# Task
With the pictures left aside, write out exactly the lines of the listing below from the line with "Screen dimensions: 792x612" to the line with "the Time (min)", both included, and only those.
** Data supplied follows **
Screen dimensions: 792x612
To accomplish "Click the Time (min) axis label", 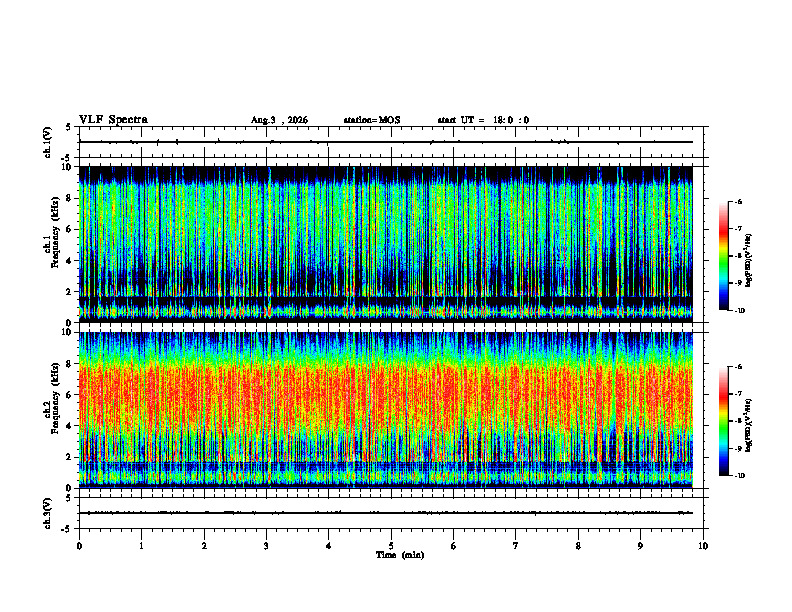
** End of Data supplied **
** Data supplied follows **
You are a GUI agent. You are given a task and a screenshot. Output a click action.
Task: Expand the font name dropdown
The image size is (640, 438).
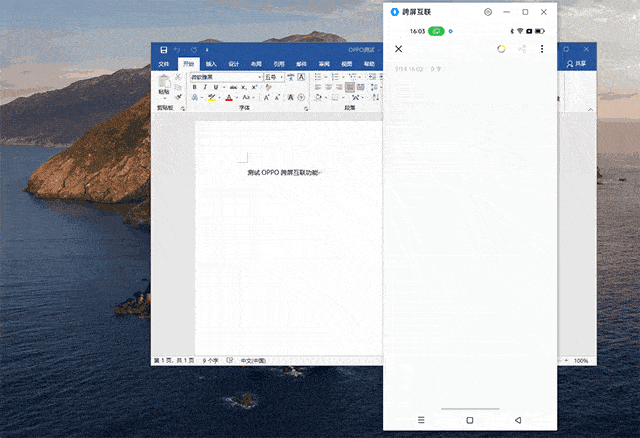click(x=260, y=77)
** End of Data supplied **
** Data supplied follows **
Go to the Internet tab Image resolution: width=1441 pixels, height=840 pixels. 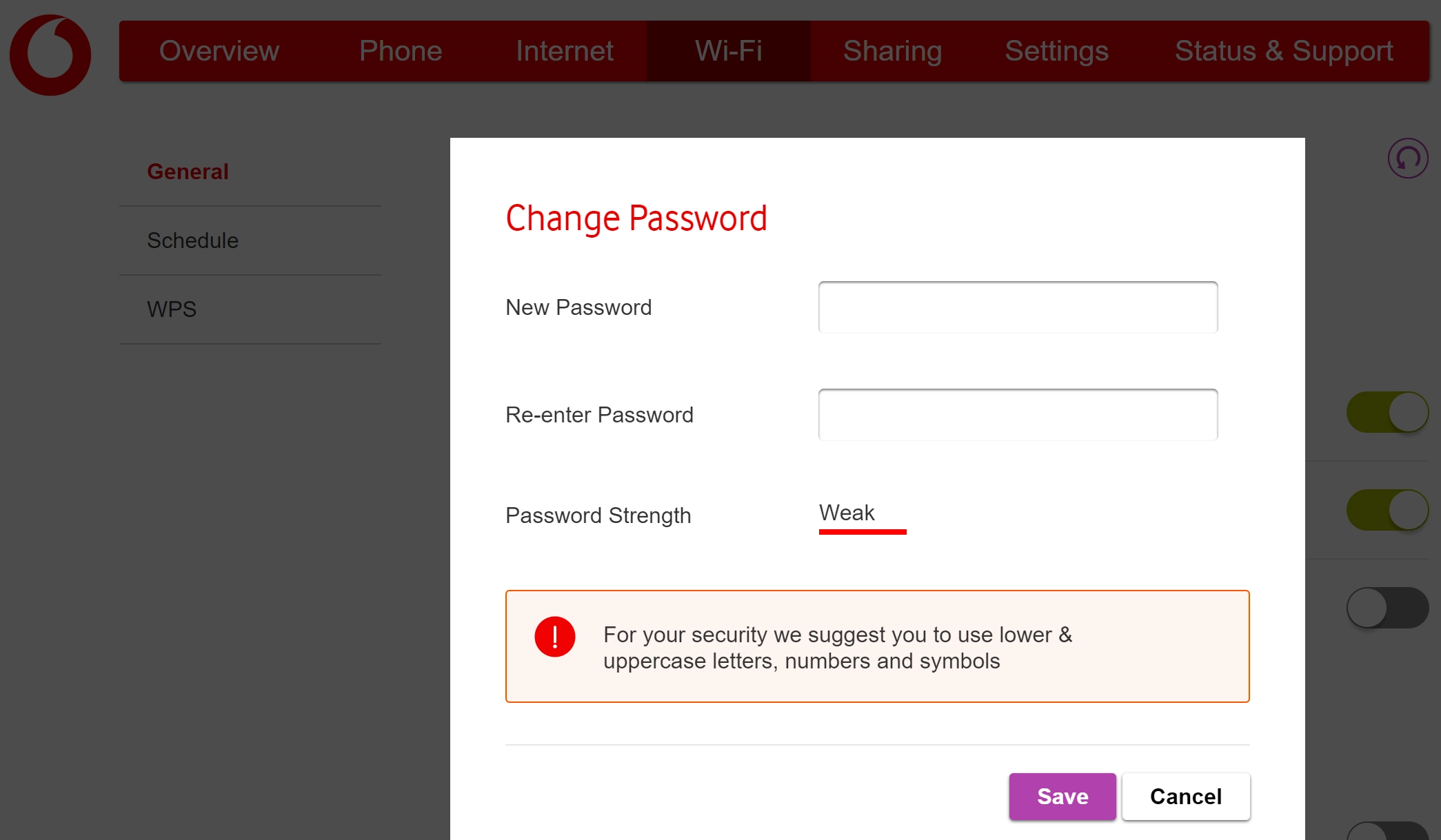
** End of Data supplied **
# Exercise response
Screen dimensions: 792x612
To accomplish "Click the Time (min) axis label", 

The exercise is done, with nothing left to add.